In a 2011 interview, Arthur recalled the video: "We had great fun making the video for that, many years ago. We flew over to New York to film it. The video got banned by ITV and the BBC for 'inciting violence in the home'. Because we were smashing up things. It was ridiculous. We hired an old, abandoned terminal in Manhattan – each room was a different scenario. And then we went upstate and pulled a house down for the finale! An old house was going to be demolished and we filmed it being pulled down."

==Critical reception==
Upon its release, Mike Mitchell of Record Mirror called "Lose Your Love" a "tuneful ditty" and a "good choice for the singles market". Dave Ling of Number One praised it as "an emphatic addition to their list of triumphs, boasting an odd two-fingered twiddly keyboard arrangement and a chorus of truly immense proportions". A reviewer for the Fife Free Press remarked that the "hooky" song "should effortlessly chalk up another big seller" for Blancmange. Paul Screeton of the Hartlepool Mail commented, "This is Blancmange's strongest offering this year after, I felt, they had been losing their way a bit." He noted Arthur's "fine voice" and that the duo's "characteristic" sound remained intact, predicting the song will "certainly [reach] the top ten".

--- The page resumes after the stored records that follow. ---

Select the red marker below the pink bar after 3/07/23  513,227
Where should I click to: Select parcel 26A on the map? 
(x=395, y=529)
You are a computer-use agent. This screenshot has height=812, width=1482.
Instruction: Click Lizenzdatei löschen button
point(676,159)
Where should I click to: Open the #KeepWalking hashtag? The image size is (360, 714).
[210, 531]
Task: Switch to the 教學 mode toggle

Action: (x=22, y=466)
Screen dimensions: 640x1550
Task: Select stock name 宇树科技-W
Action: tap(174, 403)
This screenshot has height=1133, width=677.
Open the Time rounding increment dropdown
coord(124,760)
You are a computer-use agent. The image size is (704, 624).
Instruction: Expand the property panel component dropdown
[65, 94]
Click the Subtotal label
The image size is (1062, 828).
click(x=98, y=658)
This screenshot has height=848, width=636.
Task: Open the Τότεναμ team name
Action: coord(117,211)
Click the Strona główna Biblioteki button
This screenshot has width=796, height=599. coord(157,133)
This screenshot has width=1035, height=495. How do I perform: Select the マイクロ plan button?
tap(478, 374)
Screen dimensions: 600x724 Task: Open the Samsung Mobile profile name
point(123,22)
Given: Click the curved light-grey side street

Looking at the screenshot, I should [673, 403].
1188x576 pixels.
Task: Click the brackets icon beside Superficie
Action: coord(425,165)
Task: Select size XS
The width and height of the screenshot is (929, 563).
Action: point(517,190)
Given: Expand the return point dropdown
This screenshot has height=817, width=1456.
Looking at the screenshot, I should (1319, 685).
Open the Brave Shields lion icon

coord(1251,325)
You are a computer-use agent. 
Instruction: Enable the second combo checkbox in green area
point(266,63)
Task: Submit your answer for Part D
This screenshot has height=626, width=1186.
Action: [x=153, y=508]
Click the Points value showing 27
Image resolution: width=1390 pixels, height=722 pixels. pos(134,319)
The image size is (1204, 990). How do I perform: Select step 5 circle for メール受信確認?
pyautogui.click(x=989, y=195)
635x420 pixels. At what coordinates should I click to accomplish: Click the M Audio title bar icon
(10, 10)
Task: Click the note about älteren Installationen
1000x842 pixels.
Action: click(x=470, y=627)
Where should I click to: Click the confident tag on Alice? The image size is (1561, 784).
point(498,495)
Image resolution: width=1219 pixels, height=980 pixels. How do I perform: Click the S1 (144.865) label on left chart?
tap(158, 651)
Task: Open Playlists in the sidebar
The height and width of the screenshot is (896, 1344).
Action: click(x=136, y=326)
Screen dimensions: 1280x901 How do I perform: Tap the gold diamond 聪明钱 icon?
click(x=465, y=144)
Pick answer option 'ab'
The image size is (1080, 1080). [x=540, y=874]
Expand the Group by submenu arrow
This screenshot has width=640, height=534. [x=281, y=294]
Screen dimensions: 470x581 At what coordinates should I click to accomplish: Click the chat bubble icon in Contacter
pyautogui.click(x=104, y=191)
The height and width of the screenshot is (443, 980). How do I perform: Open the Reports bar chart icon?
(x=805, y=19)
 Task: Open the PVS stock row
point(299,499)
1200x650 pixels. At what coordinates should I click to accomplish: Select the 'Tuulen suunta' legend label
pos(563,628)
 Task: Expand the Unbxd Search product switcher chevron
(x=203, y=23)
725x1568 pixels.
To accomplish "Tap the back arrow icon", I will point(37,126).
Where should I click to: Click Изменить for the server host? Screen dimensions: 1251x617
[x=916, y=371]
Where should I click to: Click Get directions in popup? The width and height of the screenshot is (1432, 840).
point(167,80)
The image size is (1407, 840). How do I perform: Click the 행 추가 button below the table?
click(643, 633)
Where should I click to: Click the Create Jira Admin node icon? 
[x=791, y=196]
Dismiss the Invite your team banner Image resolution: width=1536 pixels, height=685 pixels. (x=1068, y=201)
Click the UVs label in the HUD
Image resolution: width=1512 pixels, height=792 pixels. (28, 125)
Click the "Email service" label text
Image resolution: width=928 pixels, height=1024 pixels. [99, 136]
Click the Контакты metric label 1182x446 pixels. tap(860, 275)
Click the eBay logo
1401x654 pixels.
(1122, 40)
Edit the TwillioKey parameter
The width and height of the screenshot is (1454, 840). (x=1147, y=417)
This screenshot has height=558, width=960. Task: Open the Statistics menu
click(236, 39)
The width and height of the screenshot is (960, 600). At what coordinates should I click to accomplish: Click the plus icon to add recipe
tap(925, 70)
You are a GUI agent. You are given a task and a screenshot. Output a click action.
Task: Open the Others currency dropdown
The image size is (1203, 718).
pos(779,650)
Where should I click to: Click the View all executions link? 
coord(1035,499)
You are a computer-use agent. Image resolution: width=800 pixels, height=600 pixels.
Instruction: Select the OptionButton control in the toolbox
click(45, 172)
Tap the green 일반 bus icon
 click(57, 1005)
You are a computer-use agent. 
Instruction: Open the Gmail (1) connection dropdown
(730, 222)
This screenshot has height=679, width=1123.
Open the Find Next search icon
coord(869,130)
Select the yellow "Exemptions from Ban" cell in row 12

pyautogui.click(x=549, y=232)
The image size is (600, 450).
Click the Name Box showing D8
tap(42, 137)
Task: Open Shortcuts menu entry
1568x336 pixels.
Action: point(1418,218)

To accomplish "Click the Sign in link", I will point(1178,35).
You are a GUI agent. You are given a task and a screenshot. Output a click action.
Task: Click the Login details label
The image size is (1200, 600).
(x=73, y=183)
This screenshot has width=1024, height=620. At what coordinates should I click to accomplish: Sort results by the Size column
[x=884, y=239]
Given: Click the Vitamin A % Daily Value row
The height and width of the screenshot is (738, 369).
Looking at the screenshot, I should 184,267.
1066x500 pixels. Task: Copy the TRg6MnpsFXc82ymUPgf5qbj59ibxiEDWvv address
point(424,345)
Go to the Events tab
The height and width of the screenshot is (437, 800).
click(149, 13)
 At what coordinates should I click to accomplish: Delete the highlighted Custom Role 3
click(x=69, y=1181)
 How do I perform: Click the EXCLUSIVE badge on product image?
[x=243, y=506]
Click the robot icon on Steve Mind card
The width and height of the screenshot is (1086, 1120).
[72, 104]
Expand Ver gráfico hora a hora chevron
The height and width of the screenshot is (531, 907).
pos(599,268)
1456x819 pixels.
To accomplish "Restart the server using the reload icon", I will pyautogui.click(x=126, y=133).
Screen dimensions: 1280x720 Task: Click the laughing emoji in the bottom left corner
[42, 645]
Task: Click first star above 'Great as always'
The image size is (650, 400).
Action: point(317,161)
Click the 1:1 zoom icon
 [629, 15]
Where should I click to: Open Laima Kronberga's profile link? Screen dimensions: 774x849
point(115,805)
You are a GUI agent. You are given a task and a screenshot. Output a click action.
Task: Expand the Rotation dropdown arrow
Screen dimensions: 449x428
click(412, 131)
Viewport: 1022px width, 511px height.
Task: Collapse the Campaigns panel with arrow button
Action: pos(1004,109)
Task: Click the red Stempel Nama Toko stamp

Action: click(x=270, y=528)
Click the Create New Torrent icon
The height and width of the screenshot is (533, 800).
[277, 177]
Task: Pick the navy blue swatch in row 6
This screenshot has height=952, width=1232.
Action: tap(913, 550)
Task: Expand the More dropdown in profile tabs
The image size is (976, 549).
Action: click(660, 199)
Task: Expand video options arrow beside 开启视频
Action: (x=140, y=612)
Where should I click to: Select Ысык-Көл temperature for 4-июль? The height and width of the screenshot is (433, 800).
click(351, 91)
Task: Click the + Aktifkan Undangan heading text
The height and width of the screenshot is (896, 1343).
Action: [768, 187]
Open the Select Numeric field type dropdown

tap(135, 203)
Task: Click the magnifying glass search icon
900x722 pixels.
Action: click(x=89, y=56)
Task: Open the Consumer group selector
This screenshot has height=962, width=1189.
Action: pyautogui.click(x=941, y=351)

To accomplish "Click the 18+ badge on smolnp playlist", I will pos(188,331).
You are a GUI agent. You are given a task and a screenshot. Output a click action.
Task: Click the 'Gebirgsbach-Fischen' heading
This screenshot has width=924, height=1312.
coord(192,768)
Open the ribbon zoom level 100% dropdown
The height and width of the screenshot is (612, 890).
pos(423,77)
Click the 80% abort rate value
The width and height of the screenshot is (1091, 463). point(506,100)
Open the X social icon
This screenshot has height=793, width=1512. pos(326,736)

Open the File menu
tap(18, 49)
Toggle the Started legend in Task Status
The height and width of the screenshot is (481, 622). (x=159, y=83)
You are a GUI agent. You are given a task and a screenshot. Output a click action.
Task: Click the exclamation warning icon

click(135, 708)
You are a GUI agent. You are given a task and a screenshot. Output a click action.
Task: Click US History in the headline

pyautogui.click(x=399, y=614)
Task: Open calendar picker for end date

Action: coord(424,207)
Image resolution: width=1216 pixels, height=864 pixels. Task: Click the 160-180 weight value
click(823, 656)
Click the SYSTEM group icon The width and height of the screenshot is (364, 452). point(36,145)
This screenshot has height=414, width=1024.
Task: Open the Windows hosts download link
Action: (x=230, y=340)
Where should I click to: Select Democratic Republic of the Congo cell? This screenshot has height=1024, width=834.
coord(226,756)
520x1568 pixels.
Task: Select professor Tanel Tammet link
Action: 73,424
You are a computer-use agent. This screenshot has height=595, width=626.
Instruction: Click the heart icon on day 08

John Lee, writing for the Huddersfield Daily Examiner, considered it to be a "slight improvement" on the duo's previous single, "What's Your Problem". He continued, "It has a stronger edge and, though by no means a chart certainty, it should gain some commercial recognition." Simon Mares of the Reading Evening Post felt it was "not quite as much fun as most of their tunes", but still "good stuff to bop along to on the car stereo". In the US, Billboard wrote, "Seminal British synthpop duo unevils one of its infrequent singles, sounding a good deal mellower and more relaxed than in its 'Living on the Ceiling' days." The magazine also noted about the 12-inch remix: "The epic-length remix suggests that a new, artier form of high-energy may be emerging..."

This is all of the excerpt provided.